(TESTO FORNITO):
Vogliate estendere i nostri ringraziamenti a tutti gli Impiegati dell' Eca, che furono con noi solleciti e gentili.
Inviamo i nostri ringraziamenti e vi ossequiamo.
S. M. Rosaria Bontempo
[45] Non dissimile, nei sentimenti della riconoscenza, la lettera, che segue, scritta da persone di altra razza, di altre bibliche credenze.

Signor Podestà, noi sottoscritti desideriamo, con questa dichiarazione spontanea, esprimervi anche per iscritto la nostra profonda gratitudine per aver salvato noi le nostre famiglie e tanti altri correligionari che hanno lasciato nel frattempo Teramo, dalla ferocità tedesca. Difatti ai primi di dicembre scorso, le autorità tedesche avevano comandato I' arresto in massa di tutti gli Israeliti. Voi, Podestà di Teramo, eludendo la vigilanza teutonica e fascista, ci avete avvisati tempestivamente del pericolo che incombeva sulle nostre teste raccomandandoci paternamente di allontanarci da Teramo o di rifugiarci presso quelle famiglie, fortunatamente numerose, non contaminate dal virus della peste nazista e ci assicuravate ogni qualsiasi aiuto.
E' pure a nostra conoscenza che durante il terrorismo teutonico vi siete reso benemerito della popolazione teramana e sappiamo anche che di concerto col Comandante del Campo di Concentramento istituito dalle belve tedesche per sfogare il veleno che hanno sempre in corpo, somministravate tra I' altro agli internati, ricorrendo ad un abile stratagemma, doppia razione di cibo.

(INFORMAZIONI):
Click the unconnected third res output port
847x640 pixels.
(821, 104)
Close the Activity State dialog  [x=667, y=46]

...

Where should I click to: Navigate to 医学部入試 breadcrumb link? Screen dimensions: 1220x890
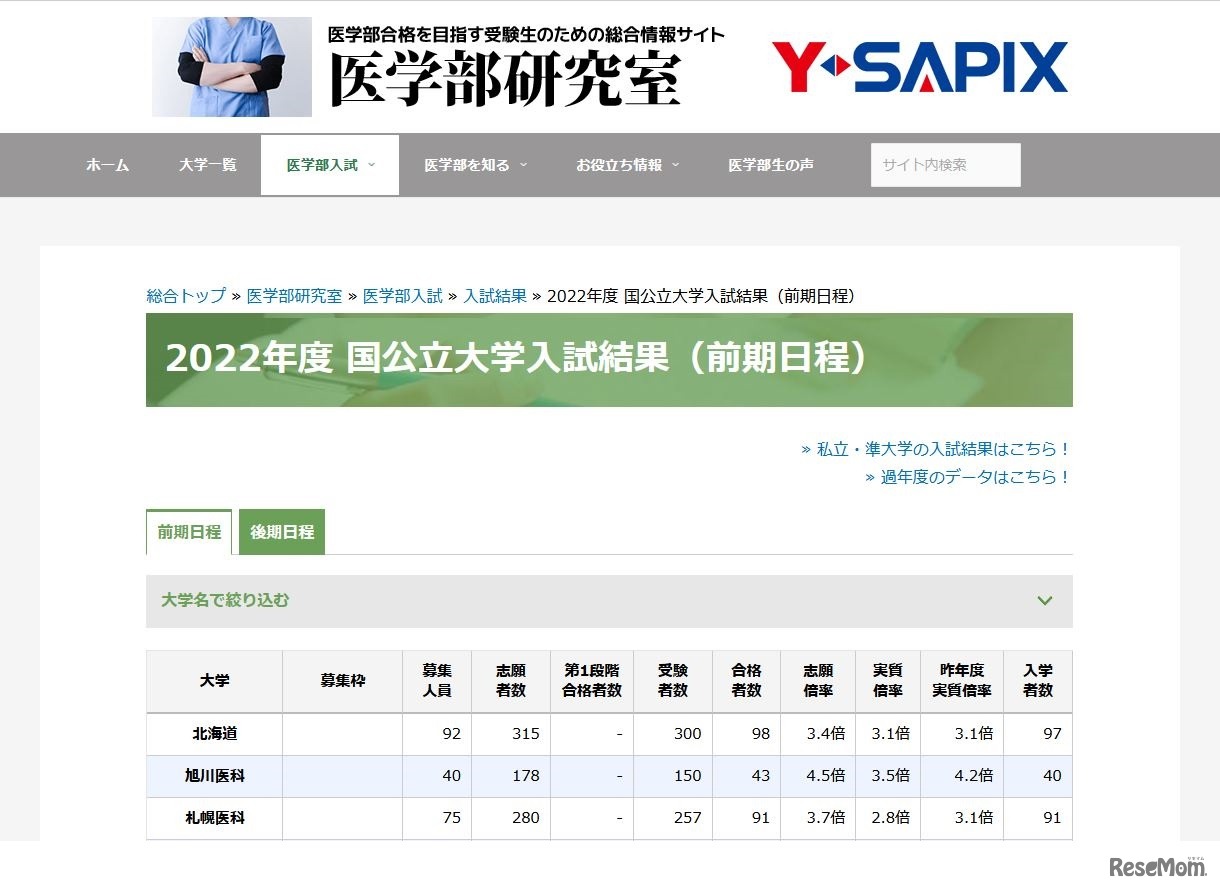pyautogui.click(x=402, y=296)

---

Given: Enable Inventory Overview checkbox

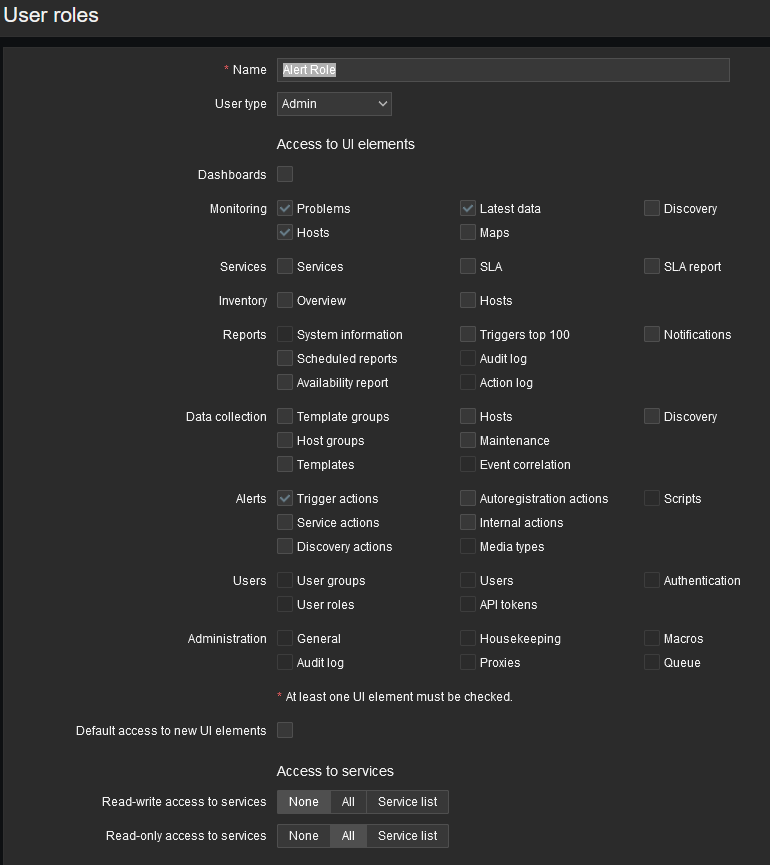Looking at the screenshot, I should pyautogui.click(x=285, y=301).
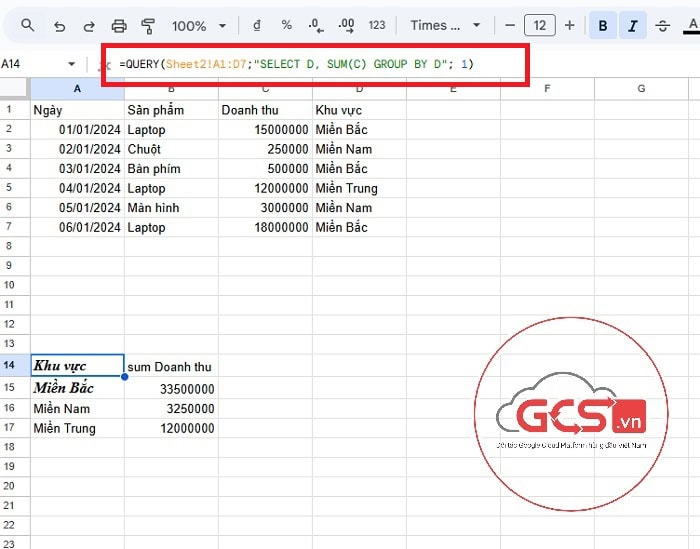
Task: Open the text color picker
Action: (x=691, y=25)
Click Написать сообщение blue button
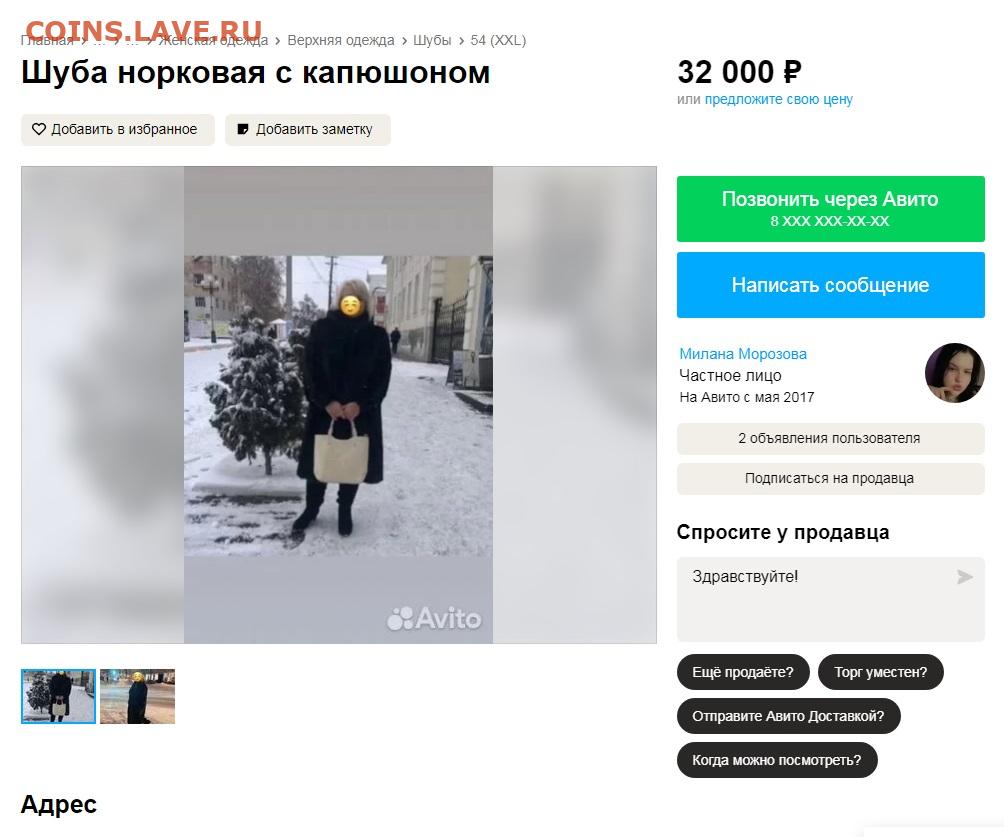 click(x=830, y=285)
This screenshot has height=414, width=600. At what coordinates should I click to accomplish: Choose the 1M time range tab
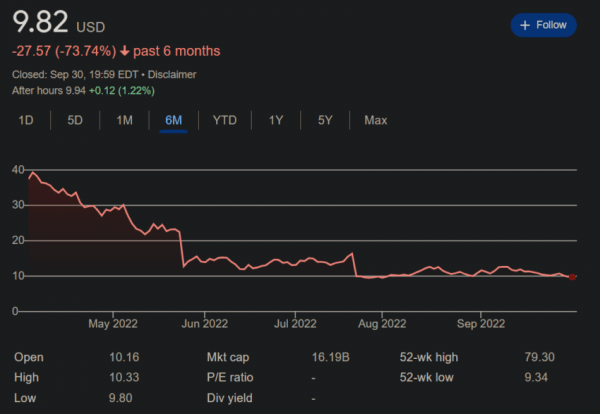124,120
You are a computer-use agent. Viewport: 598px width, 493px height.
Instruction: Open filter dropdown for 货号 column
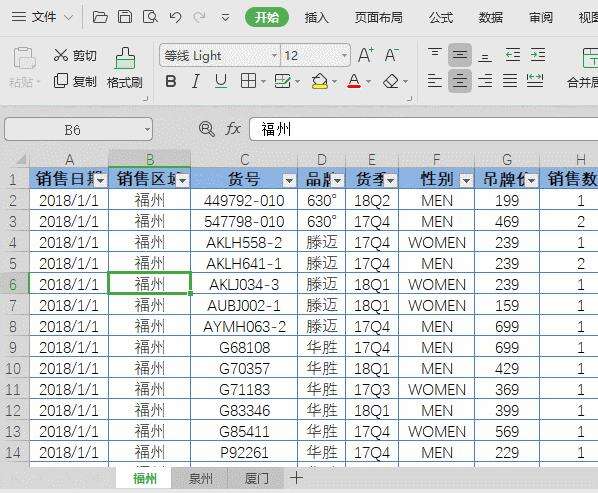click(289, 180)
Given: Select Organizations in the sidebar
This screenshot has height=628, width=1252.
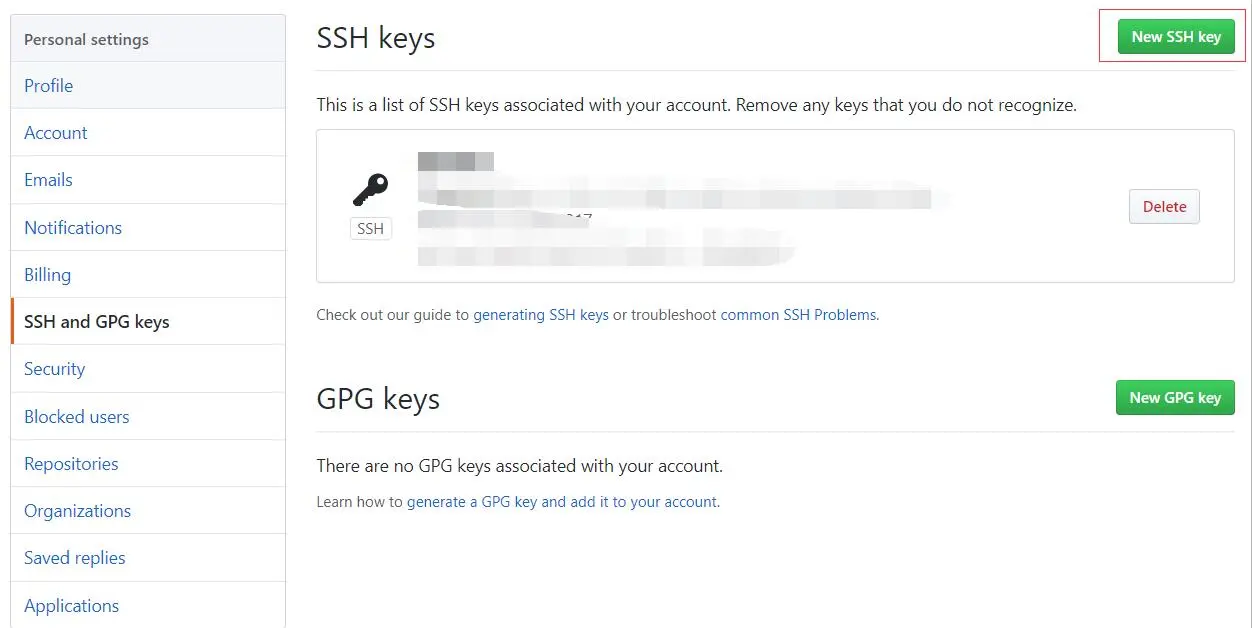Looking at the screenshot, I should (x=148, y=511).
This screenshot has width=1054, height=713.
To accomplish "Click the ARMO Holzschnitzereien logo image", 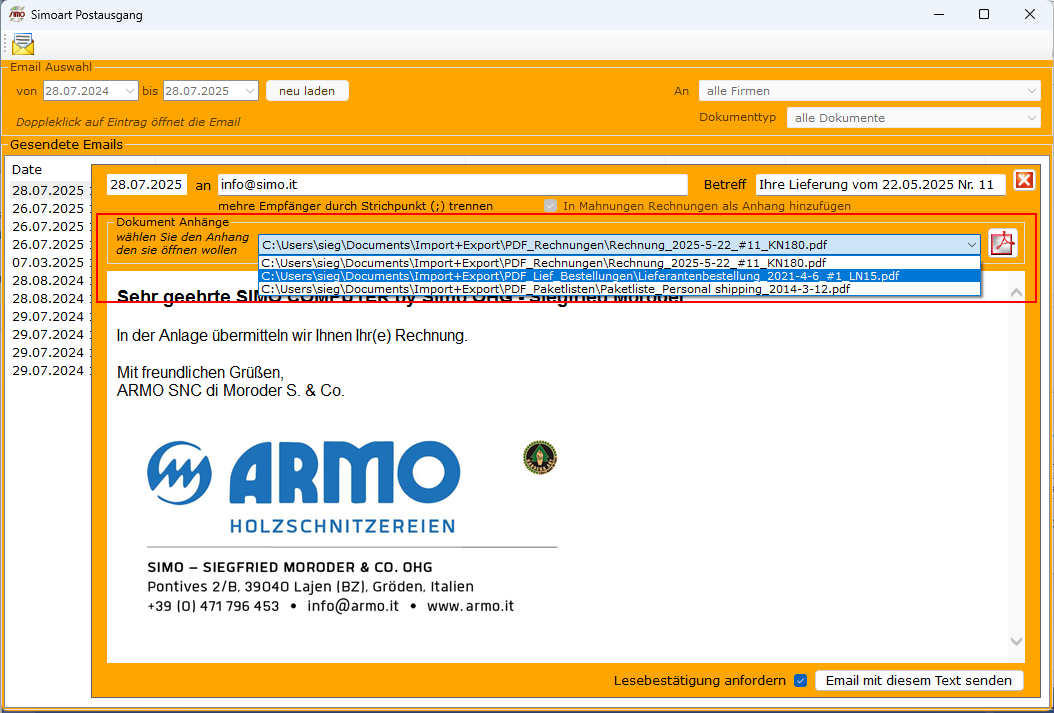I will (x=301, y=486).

(ATTIVITÀ DA SVOLGERE):
1. Rispondi in base al testo fornito:
(a) A chi la prima lettera chiede di estendere i ringraziamenti?
(b) Quando le autorità tedesche avevano comandato l'arresto in massa di tutti gli Israeliti?
(c) Che cosa somministrava il Podestà agli internati ricorrendo a un abile stratagemma?
2. Nella frase del testo fornito che comincia con «Voi, Podestà di Teramo», elenca tutte le cose che il Podestà fece per i sottoscritti.
Per rispondere basatevi soltanto sul testo fornito.

(SOLUZIONI DELL'ESERCIZIO):
1.
(a) A tutti gli Impiegati dell'Eca.
(b) Ai primi di dicembre scorso.
(c) Doppia razione di cibo.

2.
- Li avvisò tempestivamente del pericolo che incombeva sulle loro teste.
- Raccomandò loro paternamente di allontanarsi da Teramo o di rifugiarsi presso famiglie non contaminate dal virus della peste nazista.
- Assicurò loro ogni qualsiasi aiuto.